Today I received a very nice email from John, in Alaska. I am thrilled that what I hope would happen with my site, is happening. Others are learning they are not alone when they see my site as well as other site that support and discuss NF issues. I’m happy that this can be a meeting place to share our stories. We all have stories and anyone with NF is what I would call a real trouper. You are strong and you can make it. Lets support one another. Please read John’s message and give him support. Thank you .

Hi Reggie,

My son was just diagnosed w/ NF1 a week and a half ago. He just turned 5 today. He has tumors in his upper arm and groin area and several CAL’s – he has had no other evaluation to date – we live in Alaska (My state is bigger than your state J) so most treatment options will be in the lower 48 and we are playing the waiting game until a treatment/observation program can be developed with the aid of those doctors. I have been looking on the internet and came across your site and felt compelled to write you a short note.
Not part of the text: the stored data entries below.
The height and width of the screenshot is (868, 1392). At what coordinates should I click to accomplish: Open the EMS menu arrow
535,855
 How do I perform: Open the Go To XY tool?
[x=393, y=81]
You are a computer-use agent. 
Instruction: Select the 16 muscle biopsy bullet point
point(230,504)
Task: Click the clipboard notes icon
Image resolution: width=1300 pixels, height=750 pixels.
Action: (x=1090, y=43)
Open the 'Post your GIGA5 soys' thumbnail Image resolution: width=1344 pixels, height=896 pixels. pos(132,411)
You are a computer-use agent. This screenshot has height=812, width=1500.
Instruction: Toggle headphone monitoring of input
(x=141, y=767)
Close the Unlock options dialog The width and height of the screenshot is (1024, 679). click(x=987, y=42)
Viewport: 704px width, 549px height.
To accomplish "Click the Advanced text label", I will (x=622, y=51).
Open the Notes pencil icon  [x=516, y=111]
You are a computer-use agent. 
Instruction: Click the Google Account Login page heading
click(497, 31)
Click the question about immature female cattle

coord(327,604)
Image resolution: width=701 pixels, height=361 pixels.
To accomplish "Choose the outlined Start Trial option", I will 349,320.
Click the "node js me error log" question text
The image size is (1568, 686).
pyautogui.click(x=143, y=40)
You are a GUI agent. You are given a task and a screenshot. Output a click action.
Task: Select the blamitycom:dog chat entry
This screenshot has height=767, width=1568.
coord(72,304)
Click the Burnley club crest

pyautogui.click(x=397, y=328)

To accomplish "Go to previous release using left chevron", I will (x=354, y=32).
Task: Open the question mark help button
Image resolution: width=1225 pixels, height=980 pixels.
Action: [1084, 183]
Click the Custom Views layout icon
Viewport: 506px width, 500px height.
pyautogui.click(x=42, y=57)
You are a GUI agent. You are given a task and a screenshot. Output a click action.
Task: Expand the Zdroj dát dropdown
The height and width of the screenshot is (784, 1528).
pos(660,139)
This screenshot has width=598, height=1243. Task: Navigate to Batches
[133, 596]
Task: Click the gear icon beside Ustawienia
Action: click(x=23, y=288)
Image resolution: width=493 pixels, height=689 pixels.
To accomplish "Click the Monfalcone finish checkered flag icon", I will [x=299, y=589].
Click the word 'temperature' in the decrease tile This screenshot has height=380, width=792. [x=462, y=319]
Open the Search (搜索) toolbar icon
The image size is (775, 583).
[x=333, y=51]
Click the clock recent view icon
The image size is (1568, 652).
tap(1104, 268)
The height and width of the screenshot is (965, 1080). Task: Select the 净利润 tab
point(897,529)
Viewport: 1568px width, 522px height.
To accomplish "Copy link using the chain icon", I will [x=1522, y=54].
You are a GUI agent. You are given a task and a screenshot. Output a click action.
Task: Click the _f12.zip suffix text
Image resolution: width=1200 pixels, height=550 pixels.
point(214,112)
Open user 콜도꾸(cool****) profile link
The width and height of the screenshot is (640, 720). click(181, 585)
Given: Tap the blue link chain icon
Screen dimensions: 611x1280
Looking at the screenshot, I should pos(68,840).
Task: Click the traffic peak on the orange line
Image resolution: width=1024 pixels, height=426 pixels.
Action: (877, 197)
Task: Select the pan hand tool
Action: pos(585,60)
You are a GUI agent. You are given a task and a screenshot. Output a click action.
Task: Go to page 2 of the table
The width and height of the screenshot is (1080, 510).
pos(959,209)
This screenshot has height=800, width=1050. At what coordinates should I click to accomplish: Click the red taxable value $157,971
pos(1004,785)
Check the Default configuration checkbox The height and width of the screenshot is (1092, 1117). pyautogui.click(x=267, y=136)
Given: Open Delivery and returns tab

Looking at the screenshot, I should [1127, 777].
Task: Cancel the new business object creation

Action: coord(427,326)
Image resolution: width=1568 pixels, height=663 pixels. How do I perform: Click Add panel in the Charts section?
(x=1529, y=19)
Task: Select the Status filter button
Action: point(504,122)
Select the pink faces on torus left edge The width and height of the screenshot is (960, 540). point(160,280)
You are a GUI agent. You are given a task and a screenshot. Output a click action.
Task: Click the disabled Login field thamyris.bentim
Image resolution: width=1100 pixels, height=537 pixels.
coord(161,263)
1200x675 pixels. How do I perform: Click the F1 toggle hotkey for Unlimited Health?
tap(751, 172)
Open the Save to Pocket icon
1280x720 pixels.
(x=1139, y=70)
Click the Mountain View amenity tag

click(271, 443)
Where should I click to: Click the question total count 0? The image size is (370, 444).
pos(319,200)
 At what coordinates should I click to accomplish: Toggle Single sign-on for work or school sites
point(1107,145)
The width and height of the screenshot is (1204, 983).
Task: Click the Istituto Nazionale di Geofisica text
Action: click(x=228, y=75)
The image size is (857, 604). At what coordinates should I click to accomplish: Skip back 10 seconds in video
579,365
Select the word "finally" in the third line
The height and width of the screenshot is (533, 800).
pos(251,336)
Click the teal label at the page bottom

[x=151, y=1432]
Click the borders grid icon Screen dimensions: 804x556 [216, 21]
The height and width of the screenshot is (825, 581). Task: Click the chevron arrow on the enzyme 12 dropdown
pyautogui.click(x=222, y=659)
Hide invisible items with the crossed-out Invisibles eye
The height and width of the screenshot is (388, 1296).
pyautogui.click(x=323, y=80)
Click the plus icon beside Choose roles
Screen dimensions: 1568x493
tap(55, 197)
I am encouraged by your outlook on life and only hope that my son will exhibit the same no matter how this disorder presents itself throughout his life. I do have a question…maybe its easy to answer…maybe not…what advice would you give a parent to ‘protect’ their child from social ridicule? 10 days into this diagnosis and I am already thinking that I want my son to ‘live a normal life’, build up his self esteem to the point where it doesn’t matter what other people think. But I don’t live in a cave and realize that there are so many mean people in the world and I will do anything to protect my child. I can already feel the anger inside me building up at these unknown people who may be the source of this ridicule. I apologize if this is too personal of a question to get from a stranger. Best regards,John

5 thoughts on “MESSAGES THAT MEAN A LOT TO ME

  1. This was my reply.

    Dear John,

    I first want to thank you for taking time to write me a wonderful email. All of the email I receive, I answer every one. Please email anytime you want. I will reply.
    I am excited about this, because all the questions you asked, I can answer. Do you know you already have all the answers to the questions you ask? First of all your son has what he needs most. After reading this email, I knew what a blessed child; to have a dad that loves his son the way you have displayed in this email. He will know you love him, because your involvement in his doctors visits.
    You will be angered when you see someone, not doing the right thing. I know people would respect the bond between his dad and son. Let the world know, yes this is my son he has NF, and I love him. Would you love your son or daughter if they had NF? How would you feel if your child had NF, or some other disorder? Would you love him or her? They will want to ASK, and they may stair, Say JUST ASK! if you have any questions. Give them a smil and a nod. Its hard to do. I find that most people will respond with the same jester. Try not to react in anger. You son will remember and love you for ever. You are doing a great job.
    Reggie
    PS I love Alaska, 🙂

    Reply
  2. Hi John,
    I see this blog has been up a while, but I’m hoping you are still reading. You may have read above that I am just learning about NF myself since my daughter was diagnosed last week. Though NF presents differently from person to person, I think the the concerns of a parent are universal. I also worried about how people would treat Samantha..then I wondered if she would be strong enough to handle the uneducated public…this is why I wrote to Reggie…I think the JUST ASK campaign is brilliant because we remain in control…those two little words on a shirt make it okay for people to ask and those who do will get a chance to see the real person behind NF…I also have held on to this saying: THOSE WHO MIND DON’T MATTER AND THOSE WHO MATTER DON’T MIND. I believe that is true. I will surround my family with supportive friends and family who love us and those who don’t understand or can’t accept it or are afraid of it will just have to move along. I need to spend my energy on positive things. That isn’t to say that we disgard people…if they are trying to understand we should help them to the degree that we can but I will encourage my daughter to keep her chin up and be proud. We can’t change people who are mean for meanness sake but we can and should forgive them. I think that affliction is far worse than any NF condition. I hope this has helped..I am so blessed to have found Reggie and this great group of people. I believe in the power of positive thinking and prayer…I am sending good thoughts and prayers your way.

    Reply
  3. Oh one more thing JOhn (I sure hope you are reading this blog) I found that when I gave my daughter control she felt better…Sam is a bit older than your son…she is 12 and wise beyond her years..but I told her she could start a website and blog and share information with others. She loves photography and I encouraged her to find beauty in the world through the lens. She had put together music montages (sic) before her diagnosis that were very inspiring. I just helped her find an outlet that expresses who she is. At five, that may be drawing or painting or skateboaring..whatever it is for your son I would encourage you to pave the road for him a bit…make that more accessible..every child can excel at something and feel like a superhero…just look at Reggie…talk about making lemonade.
    We can’t control NF and that stinks but we can control how it affects us and what we do with it. Resolve to be happy today..in this moment..I am so glad I have this moment.